**What is being asked**
Across the entries that follow, tally every line holding the word "computer" and reply with the count alone.

**Items from a data source**
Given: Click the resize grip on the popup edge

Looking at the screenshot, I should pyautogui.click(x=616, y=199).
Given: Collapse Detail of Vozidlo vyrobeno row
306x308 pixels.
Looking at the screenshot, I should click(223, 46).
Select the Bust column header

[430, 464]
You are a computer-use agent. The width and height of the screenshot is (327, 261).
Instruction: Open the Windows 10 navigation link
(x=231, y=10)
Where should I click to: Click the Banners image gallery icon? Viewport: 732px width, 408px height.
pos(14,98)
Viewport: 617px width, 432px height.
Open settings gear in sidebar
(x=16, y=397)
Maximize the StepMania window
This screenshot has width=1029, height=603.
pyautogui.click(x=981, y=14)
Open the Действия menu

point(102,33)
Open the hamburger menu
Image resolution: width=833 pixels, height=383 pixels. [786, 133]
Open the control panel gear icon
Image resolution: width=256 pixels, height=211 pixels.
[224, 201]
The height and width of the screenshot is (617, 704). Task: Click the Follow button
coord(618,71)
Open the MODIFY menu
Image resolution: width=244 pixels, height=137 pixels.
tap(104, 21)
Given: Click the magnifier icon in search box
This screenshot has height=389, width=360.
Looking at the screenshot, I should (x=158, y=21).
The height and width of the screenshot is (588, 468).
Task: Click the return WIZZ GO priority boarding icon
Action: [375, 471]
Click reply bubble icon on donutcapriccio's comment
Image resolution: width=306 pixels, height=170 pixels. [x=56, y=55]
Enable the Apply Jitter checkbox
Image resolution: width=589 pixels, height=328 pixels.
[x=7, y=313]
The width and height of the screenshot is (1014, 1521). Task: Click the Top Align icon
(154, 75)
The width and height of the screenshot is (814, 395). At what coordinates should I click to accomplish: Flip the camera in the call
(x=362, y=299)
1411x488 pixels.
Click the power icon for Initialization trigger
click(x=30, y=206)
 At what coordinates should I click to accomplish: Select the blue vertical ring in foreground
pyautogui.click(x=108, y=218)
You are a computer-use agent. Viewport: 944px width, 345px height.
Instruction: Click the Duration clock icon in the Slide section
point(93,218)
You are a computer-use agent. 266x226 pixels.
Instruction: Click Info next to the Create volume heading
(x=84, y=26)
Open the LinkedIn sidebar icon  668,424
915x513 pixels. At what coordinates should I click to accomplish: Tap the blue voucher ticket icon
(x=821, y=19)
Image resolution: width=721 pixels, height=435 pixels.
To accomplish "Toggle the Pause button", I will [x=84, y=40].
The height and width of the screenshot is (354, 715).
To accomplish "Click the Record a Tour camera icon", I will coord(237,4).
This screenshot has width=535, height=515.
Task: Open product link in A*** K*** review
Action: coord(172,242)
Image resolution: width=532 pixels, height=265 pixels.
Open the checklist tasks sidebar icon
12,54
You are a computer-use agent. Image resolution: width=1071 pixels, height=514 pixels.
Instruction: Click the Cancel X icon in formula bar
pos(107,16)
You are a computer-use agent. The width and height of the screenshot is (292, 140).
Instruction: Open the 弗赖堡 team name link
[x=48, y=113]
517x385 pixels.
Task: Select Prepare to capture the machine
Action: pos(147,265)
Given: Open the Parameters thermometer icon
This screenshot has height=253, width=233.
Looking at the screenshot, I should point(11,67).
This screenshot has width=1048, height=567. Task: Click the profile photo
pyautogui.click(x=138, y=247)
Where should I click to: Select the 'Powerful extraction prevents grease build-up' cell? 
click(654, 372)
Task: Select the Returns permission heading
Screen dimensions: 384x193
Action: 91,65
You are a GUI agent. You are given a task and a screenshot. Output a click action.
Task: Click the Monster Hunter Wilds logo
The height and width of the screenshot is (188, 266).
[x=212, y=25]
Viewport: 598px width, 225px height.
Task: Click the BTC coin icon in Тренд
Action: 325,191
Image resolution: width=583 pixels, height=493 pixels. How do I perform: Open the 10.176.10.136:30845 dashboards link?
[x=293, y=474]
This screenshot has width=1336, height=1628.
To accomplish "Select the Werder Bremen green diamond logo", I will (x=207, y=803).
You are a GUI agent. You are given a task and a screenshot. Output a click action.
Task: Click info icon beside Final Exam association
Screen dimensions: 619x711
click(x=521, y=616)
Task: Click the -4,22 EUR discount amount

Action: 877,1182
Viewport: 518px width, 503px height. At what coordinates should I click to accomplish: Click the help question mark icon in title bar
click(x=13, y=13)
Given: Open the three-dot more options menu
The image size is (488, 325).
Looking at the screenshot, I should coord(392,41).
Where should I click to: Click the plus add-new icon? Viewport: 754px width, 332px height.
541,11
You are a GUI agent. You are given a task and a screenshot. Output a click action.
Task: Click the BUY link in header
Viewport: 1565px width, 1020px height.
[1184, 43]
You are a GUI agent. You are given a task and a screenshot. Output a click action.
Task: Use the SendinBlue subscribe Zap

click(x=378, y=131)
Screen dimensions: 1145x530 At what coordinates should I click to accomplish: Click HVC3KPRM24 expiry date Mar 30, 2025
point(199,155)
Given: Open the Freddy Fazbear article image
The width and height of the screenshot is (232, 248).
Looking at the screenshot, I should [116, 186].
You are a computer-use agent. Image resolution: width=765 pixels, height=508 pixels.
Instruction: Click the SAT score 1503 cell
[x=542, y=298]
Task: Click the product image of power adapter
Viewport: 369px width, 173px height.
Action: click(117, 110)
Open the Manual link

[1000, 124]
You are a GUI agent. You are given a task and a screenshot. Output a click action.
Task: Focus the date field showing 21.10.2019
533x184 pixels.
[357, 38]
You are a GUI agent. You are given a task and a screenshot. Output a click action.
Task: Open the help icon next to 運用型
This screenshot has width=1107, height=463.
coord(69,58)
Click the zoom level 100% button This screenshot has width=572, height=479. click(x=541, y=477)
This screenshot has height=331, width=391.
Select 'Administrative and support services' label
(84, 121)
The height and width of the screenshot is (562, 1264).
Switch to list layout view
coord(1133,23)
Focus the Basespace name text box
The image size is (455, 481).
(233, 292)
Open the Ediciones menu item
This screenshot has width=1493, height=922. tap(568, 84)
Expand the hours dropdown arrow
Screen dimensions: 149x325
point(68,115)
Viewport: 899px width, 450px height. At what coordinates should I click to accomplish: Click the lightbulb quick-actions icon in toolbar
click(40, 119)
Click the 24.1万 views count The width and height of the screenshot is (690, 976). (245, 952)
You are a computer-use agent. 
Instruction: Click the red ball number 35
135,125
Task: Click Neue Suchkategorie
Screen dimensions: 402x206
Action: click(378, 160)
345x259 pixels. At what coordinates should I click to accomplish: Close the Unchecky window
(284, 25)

**Exercise answer**
7